In a joint statement, COSATU and the TAC hailed the withdrawal as "a historic victory of good over evil." The organizations said they would call for rapid steps to make anti-retroviral drugs, which prolong the life of people with AIDS, available here. They called on the government to increase the health budget to make this possible. The government has suggested that it will not move anytime soon to provide these medications in public hospitals. It says it cannot afford them, and that their safety has yet to be confirmed.

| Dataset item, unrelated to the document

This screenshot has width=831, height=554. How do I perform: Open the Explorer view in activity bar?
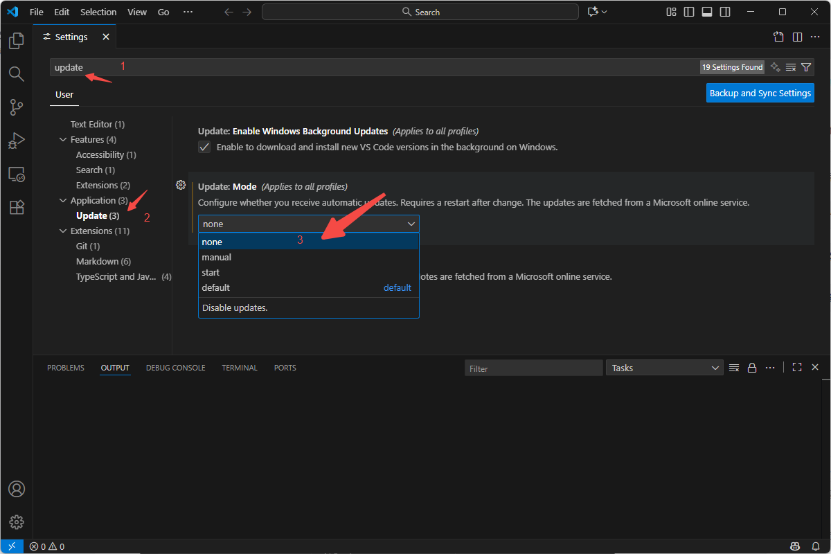point(17,41)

In a joint statement with the drug companies, the South African government said it would respect international agreements on "intellectual property"--a position from which it has never deviated. The drug companies, for their part, were backpedaling as fast as possible. In recent months, they had already announced, with great fanfare, that they would cut the price of some HIV/AIDS medications for African governments--at prices, however, still beyond the reach of workers and farmers.

"We're a very major corporation. We're not insensitive to public opinion. That is a factor in our decision-making," J. P. Garnier, chief executive of GlaxoSmithKlein, told the New York Times. "We don't want the public to misunderstand the issues. We have never been opposed to wider access. We have discounted our drugs. We've done everything we could."